Q&A: Causality
Causality
Question
Does the Rabbi think that a cause must precede its effect? Clearly it cannot come after it, but can it be simultaneous? For example, in areas like legal rulings, at the moment someone commits an offense does he become liable to punishment, or only immediately afterward?
Answer
Greek philosophers already pointed out that if the cause is a sufficient condition for the effect, then there cannot be any time gap between them, since during that gap the cause exists but the effect does not, and that contradicts its being a sufficient cause. But today, after infinitesimal calculus and field theory, we understand that the effect develops over time and does not happen all at once. So, for example, there is a gravitational force between two masses, but that does not mean that the moment one mass arrives at a certain place it immediately exerts force on the second mass. It takes time for the effect of the force to reach the second mass. What happens immediately is the beginning of the force’s effect and its propagation toward the second mass.

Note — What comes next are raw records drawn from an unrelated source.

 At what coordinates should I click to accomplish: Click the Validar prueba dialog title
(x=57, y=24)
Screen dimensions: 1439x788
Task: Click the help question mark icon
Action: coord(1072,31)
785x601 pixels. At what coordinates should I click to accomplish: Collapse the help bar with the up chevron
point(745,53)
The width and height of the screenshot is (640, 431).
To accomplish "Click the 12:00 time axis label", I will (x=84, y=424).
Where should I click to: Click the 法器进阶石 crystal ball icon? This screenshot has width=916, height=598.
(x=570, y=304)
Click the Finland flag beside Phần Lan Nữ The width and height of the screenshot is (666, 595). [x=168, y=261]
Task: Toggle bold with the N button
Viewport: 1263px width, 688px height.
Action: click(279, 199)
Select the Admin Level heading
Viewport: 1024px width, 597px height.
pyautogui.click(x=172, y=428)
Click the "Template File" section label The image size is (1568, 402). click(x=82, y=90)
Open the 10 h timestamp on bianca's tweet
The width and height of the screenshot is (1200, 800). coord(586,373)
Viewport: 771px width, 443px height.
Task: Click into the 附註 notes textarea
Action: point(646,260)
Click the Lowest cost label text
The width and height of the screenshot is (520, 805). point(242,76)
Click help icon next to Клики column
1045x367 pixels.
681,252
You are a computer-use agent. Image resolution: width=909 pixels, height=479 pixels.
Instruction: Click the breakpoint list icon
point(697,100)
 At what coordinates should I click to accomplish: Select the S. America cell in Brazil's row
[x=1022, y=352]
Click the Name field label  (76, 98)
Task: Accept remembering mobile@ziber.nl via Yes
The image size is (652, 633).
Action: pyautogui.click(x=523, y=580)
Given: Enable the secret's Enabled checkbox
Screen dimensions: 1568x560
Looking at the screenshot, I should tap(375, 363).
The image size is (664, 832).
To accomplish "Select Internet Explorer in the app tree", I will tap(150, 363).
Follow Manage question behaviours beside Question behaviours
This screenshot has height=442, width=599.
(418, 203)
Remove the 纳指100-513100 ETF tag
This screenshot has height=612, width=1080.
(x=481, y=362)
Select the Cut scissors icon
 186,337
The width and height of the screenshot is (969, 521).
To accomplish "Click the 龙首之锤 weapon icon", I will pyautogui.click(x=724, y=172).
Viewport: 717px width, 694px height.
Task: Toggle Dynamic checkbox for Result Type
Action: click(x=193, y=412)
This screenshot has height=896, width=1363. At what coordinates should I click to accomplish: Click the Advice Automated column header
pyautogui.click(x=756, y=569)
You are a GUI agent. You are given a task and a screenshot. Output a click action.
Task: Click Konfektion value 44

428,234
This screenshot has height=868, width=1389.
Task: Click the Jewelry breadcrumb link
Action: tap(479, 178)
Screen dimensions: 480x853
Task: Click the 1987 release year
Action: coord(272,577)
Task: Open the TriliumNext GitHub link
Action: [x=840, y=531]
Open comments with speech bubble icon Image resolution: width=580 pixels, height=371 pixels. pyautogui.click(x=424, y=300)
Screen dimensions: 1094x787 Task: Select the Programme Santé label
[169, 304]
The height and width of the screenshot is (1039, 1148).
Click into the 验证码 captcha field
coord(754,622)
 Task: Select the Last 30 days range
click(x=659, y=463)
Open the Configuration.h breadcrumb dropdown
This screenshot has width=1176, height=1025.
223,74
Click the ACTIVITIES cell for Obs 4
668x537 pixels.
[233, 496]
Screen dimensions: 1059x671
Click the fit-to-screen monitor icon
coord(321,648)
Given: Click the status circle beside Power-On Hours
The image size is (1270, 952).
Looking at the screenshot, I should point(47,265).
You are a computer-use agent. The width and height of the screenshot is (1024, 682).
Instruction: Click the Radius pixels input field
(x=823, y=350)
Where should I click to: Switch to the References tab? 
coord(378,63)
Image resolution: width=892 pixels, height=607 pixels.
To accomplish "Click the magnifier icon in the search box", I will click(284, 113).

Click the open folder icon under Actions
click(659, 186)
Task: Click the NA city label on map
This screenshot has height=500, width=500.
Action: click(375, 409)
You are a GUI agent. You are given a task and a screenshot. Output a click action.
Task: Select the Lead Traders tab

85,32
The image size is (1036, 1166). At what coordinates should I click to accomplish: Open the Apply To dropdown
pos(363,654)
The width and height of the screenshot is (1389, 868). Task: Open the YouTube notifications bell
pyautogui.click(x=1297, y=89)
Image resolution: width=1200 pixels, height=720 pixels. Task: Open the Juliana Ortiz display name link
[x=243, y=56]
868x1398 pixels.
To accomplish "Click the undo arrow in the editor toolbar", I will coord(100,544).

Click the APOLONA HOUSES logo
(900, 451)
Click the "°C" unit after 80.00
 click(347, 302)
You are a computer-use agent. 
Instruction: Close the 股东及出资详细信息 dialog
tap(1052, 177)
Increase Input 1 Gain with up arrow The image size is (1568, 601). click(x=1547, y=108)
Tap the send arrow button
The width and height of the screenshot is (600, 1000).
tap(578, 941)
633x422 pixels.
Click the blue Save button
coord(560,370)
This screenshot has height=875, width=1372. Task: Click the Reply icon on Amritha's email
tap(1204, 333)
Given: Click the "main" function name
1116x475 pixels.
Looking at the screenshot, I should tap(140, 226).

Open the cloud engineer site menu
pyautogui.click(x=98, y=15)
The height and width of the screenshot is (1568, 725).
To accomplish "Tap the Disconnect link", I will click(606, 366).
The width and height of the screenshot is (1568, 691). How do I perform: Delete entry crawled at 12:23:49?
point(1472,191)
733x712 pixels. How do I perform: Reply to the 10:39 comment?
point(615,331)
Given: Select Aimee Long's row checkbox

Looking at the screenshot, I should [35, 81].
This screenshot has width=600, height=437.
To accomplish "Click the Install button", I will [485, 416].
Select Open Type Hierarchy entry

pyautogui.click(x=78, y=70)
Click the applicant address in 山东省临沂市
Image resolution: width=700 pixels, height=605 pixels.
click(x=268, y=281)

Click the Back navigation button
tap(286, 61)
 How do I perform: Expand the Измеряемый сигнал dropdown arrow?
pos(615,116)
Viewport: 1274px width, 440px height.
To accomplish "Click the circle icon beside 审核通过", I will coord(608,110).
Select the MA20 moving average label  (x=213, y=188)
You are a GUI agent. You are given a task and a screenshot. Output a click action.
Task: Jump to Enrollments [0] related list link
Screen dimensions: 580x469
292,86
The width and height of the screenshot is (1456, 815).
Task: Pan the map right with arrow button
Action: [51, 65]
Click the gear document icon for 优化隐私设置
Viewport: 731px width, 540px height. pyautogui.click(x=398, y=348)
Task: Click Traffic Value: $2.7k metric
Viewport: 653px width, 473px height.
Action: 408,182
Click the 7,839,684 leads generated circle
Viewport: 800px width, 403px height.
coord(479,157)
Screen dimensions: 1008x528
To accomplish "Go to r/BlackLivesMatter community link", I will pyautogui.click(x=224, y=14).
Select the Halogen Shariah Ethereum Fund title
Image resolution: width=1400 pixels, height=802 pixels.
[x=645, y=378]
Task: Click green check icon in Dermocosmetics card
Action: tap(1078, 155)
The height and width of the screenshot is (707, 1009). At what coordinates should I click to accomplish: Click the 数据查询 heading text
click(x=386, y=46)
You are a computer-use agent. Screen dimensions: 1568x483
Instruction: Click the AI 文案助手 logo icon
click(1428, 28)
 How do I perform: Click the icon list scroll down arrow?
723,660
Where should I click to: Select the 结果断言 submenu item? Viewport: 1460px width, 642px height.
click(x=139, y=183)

In the legal and spiritual plane this is something else entirely. There, discussion, evidence, and a legal ruling are required. Therefore, the transgression in itself does not yet create the liability, and time must pass first (though apparently Tosafot and Rabbi Akiva Eger disagreed about this in Makkot 5—whether there is liability by virtue of the transgression even before the court’s ruling, or not—and this is not the place to go into it). Therefore, even in the heavenly court there is no reason to assume that this must happen immediately.